Lorsqu’une personne évolue, elle est rétrograde de s’accrocher à d’anciennes circonstances qui ont servi à un autre moment. La littérature nous donne des exemples de personnages qui ont refusé d’accepter la nouvelle situation, par exemple en construisant un Frankenstein pour ne pas assumer la perte d’un être cher.
Il est indéniable que vivre sans repères est émotionnellement compliqué. La perte de quelque chose est vécue comme un manque impossible à compenser à son niveau.
Pour rester dans le domaine de la physique, la situation équivaut à un saut quantique. L’avenir ouvre un nouveau champ à un autre niveau où la particule n’est pas passive, mais, selon l’observation, est une onde ou vice versa.
En résumé, le principe humaniste fait référence au fait qu’il s’agit de construire soi-même ce que l’on désire en surmontant le système émotionnel inertiel. C’est à partir de là que nous pouvons esquisser une réponse à la question « Que pouvons-nous faire ? ».
Essayons de transposer ces réflexions à notre époque actuelle, marquée par une décomposition sociale qui nous semble souvent si horrible.

Crédits : Paulo Pinto/Agencia Brasil
Pour surmonter cette période de profonde décomposition sociale, l’auto-organisation personnelle et communautaire sera indispensable.

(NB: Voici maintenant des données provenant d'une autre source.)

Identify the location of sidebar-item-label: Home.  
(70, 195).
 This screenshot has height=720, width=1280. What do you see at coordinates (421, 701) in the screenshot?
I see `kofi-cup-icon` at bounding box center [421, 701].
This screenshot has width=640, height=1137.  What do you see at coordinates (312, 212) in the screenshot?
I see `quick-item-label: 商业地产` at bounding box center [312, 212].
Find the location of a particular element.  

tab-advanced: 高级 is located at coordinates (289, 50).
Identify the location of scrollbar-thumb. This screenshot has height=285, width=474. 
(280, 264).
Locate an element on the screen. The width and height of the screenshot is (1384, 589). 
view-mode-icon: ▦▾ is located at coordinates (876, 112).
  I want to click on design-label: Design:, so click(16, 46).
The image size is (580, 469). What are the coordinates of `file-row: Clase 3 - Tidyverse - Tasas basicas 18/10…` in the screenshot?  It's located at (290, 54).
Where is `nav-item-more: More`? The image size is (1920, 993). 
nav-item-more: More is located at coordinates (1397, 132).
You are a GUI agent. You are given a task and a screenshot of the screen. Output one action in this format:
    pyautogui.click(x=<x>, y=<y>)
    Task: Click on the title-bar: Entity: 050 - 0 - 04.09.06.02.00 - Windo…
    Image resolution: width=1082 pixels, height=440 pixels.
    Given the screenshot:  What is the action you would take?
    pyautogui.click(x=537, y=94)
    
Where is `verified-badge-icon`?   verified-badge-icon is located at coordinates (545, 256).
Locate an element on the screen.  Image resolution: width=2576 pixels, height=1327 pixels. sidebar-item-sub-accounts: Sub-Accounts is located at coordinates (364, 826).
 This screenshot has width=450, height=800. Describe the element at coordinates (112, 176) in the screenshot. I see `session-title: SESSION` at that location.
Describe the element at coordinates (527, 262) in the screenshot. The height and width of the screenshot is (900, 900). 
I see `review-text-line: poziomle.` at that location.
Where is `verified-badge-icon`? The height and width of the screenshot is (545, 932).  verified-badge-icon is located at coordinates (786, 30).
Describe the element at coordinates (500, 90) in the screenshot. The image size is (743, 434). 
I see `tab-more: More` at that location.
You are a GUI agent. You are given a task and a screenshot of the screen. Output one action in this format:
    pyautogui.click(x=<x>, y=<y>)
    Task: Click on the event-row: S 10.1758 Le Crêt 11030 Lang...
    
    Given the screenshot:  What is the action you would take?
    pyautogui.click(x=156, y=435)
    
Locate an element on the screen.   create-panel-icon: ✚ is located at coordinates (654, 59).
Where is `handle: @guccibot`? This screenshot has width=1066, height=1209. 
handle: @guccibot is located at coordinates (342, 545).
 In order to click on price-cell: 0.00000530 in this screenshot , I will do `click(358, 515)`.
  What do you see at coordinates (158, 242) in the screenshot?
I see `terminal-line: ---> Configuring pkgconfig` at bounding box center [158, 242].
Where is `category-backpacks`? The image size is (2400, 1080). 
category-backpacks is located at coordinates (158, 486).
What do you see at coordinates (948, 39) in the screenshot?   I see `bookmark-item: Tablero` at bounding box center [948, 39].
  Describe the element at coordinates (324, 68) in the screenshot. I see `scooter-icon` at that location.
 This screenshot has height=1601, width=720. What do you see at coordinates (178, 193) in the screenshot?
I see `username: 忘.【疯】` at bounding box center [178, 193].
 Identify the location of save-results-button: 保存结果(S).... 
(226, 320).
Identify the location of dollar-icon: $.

Il faut s’inspirer du peuple palestinien qui, confronté au génocide, réagit de manière collective, sans recourir à la délinquance.
D’autre part, les vieilles règles et les vieux dogmes ne servent plus, mais il ne faut pas jeter tout le passé à la poubelle, car les nations indépendantes de l’impérialisme hégémonique sont la clé de la stabilité face au chaos, et peuvent rester structurées grâce à leur culture commune.
Tant qu’il y aura une volonté de survie des cultures, la bataille de la lumière contre les ténèbres n’est pas perdue.
Les acteurs dominants du système pourront commettre des actes de terreur et de destruction… mais ils ne peuvent pas gagner. La seule chose qu’ils peuvent faire est de déclarer la fin du monde, mais dans ce cas, leur défaite est également certaine. Tant que cette issue fatale sera retardée, ce sera du temps gagné dans l’attente d’un attracteur étrange (NdT : événement imprévisible qui émerge du chaos et reconfigure le système vers un nouvel ordre) qui sortira l’humanité du chaos. Ce phénomène pourrait se produire grâce à l’émancipation technologique.